I write to you from Aqaba, Jordan, a town made famous when conquered by “Lawrence of Arabia” and Abdullah bin al-Hussein 99 years ago, at a confluence where today four nations divide a mere 25 miles of coastline. So I have travel much on my mind. And it seems to me that the influence of travel on technology has hit another inflection point; and traditional travel companies have much to fear.
I don’t mean travel planning — the internet obviously ate that long ago. I mean the day-to-day experience of being a tourist. Specifically: I think both cameras and guidebooks are entering the deadpool.
The former, I’ll grant, is not exactly an original observation. Smartphones have been devouring traditional cameras for years and years. But until recently, travel, especially to the developing world, was one of the rare occasions for which people might acquire and bring a dedicated camera.

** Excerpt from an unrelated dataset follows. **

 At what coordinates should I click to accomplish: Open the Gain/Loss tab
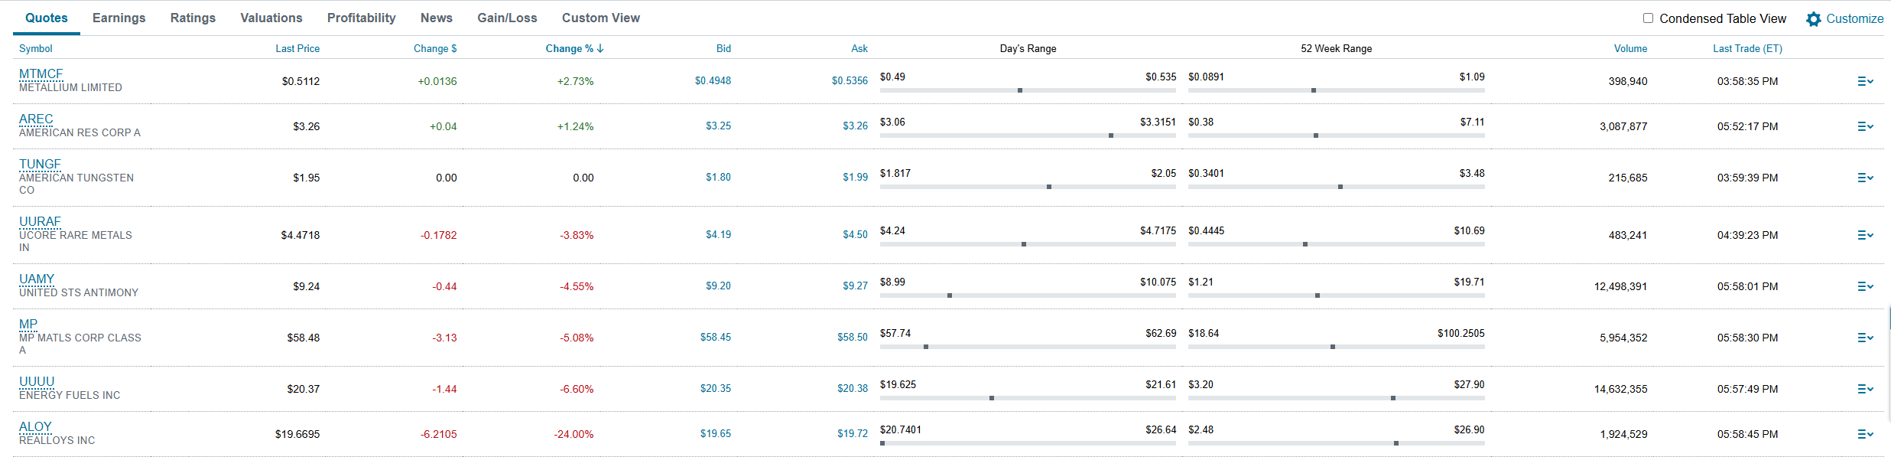coord(507,18)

That’s less true now. Partly because phone cameras have gotten better (though my kingdom for a reasonably priced phone with some optical zoom and a larger sensor, he requested unrealistically) but largely because of connectivity. Data roaming was expensive and/or hard to arrange, not so long ago. You often had to buy and install new SIM cards, mess with APN settings, etc, to get it running. If you were going to have to wait for photographic Facebook gratification, you might as well do it with a real camera.

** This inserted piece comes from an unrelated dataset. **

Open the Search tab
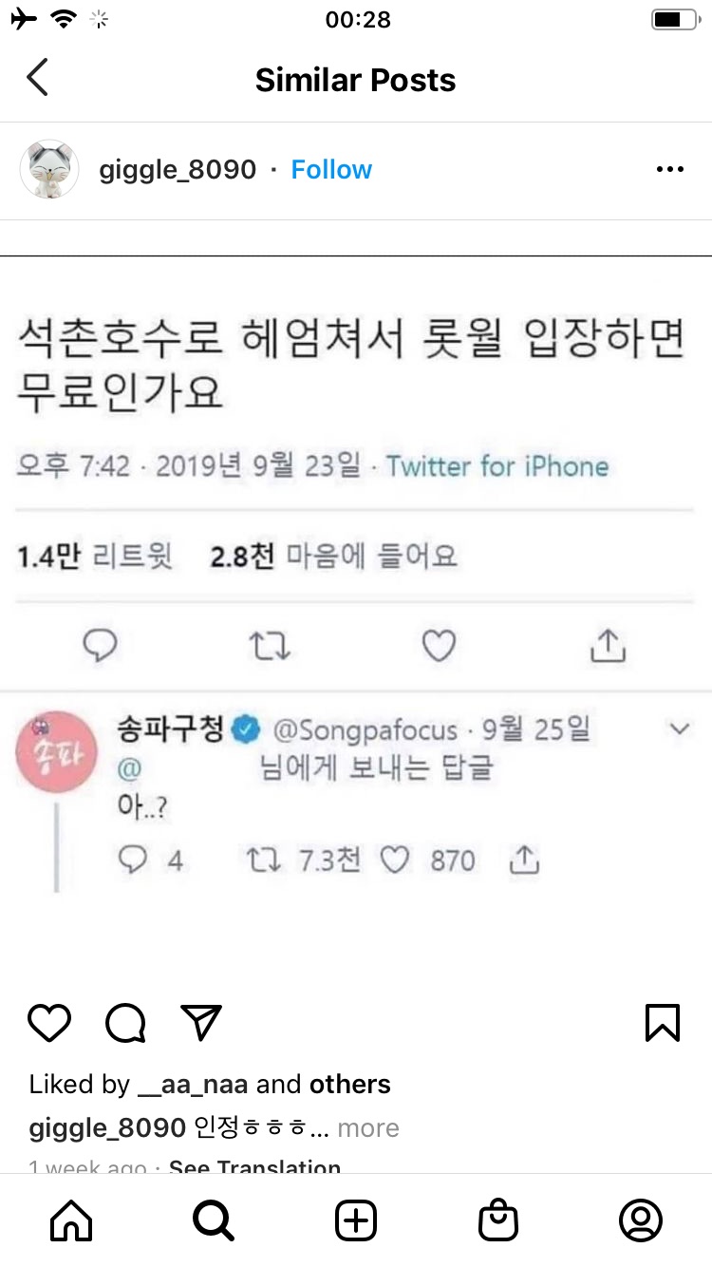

But now, in many countries, roaming is easy and seamless. Carriers like T-Mobile (in the USA) and Free (in France) offer relatively unlimited data roaming in many places — more than 120 countries, in T-Mobile’s case, and it happens automatically. They only offer 2G for free, but that’s good enough to upload the occasional picture, and 3G is reasonably priced.
Jordan isn’t even on that list — ad-hoc T-Mobile data roaming would cost me $15 per megabyte here — but wi-fi is sufficiently common that I can borrow a cup of it in most places. The ancient ruins of Petra (pictured; photo by yours truly), once so remote that they were lost to the world for centuries, now boast excellent wi-fi and three bars of cellular signal.
Similarly, guidebooks have become an endangered species. Why turn to Fodor’s or Rough Guide when you can Google what you need? Why buy information when you can get it for free from OpenStreetMaps and Wikivoyage and the like, neatly packaged for offline use in free apps like Triposo‘s? Sure, a Triposo app isn’t as good as a Lonely Planet “travel survival kit” … but combined with Googling-where-possible, it’s a perfectly acceptable — and free! — substitute.
Now, I may not be a representative sample. I’ve long been a die-hard traveller. (I’ve been to more than eighty nations; this is, I believe, the thirteenth, scattered across four continents, from which I’ve posted to TechCrunch.) What applies to grizzled veterans like me might not apply to most travellers.
But what I have observed is this: modern technology is roughly as useful to travellers as it is to locals. And now that you can make phone calls deep in the Arabian desert; now that the smartphone revolution has conquered much of the developing world — well over 90% of the Jordanians I’ve encountered have a smartphone, which is anecdotal, but applies to the milieu in which tourists move — the need for dedicated guidebooks is decreasing by the day.
The only remaining problem with DIY travel info is that, unlike guidebooks, it’s still all unbundled. I found myself using Triposo’s offline maps and basic data, supplemented where possible by Google Maps and various other sources stitched together by Google searches … and often getting the best answers from Lonely Planet or TripAdvisor travel discussion forums. There’s room out there for an app/service that combines context, maps, rich discussion forums, crowdsourced reviews, simple “how to get from Point A to Point B” guidance, and online/offline data. Nobody’s there yet: not Yelp, not Foursquare, not Triposo, not TripAdvisor.
Someone like Lonely Planet, to whom I owe some historical allegiance, could even pivot to become that … but I don’t think so. They’re owned by the inflexible behemoth BBC these days, and I fear they still think of themselves as book publishers. I suspect, not without some wistful nostalgia, that in truth their day — and that of all guidebook companies — is coming to a close.